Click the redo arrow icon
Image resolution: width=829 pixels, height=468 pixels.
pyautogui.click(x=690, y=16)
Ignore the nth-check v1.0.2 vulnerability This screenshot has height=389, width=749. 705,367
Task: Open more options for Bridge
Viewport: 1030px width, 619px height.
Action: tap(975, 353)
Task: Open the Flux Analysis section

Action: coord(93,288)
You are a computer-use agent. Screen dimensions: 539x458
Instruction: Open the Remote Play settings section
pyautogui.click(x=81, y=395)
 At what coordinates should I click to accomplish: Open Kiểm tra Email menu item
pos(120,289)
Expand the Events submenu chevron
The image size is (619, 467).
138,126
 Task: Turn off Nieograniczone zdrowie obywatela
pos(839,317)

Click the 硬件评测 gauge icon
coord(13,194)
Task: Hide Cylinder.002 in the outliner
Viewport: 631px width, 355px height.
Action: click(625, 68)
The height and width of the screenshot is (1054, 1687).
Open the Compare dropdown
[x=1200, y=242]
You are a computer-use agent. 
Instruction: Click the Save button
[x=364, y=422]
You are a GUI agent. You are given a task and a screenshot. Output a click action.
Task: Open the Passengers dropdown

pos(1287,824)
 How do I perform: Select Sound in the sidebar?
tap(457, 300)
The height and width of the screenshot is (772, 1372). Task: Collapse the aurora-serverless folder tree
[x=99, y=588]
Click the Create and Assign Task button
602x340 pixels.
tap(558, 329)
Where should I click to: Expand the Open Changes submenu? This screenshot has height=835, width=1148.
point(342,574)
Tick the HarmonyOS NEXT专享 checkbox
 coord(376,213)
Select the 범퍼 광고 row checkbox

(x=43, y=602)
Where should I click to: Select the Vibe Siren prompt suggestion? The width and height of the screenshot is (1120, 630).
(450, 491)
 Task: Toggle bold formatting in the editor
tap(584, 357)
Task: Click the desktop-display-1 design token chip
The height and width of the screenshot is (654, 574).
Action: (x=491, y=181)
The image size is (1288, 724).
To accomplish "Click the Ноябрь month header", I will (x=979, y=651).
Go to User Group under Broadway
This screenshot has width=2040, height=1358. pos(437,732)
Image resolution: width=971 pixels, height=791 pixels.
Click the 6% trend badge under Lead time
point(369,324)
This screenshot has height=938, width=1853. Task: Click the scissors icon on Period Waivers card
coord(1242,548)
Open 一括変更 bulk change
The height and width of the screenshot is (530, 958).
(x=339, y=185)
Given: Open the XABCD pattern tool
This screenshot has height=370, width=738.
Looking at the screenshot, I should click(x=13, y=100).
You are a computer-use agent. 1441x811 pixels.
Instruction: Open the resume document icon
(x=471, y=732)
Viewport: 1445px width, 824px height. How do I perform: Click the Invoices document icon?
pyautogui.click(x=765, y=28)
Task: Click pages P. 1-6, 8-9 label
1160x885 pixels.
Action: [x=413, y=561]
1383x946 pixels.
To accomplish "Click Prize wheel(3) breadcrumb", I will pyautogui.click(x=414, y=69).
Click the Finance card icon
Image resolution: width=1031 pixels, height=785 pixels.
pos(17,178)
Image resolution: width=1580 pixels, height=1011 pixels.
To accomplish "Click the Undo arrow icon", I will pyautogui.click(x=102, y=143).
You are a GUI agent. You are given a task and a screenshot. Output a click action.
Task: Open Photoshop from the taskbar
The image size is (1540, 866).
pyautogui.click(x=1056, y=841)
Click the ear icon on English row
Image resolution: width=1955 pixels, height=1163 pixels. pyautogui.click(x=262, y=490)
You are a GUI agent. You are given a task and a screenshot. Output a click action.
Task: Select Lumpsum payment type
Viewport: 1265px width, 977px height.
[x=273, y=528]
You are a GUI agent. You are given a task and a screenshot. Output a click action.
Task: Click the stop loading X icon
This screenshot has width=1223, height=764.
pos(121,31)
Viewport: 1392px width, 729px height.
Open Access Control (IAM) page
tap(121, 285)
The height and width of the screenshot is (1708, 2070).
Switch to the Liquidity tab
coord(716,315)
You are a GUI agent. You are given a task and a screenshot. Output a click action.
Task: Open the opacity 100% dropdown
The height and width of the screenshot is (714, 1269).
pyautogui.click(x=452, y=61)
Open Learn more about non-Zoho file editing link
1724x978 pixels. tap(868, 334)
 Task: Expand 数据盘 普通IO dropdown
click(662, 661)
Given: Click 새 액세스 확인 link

+++

TASK GOAL: Copy every line in the records above that contains the word "arrow".

WRITTEN SOLUTION:
Click the redo arrow icon
To accomplish "Click the Undo arrow icon", I will pyautogui.click(x=102, y=143).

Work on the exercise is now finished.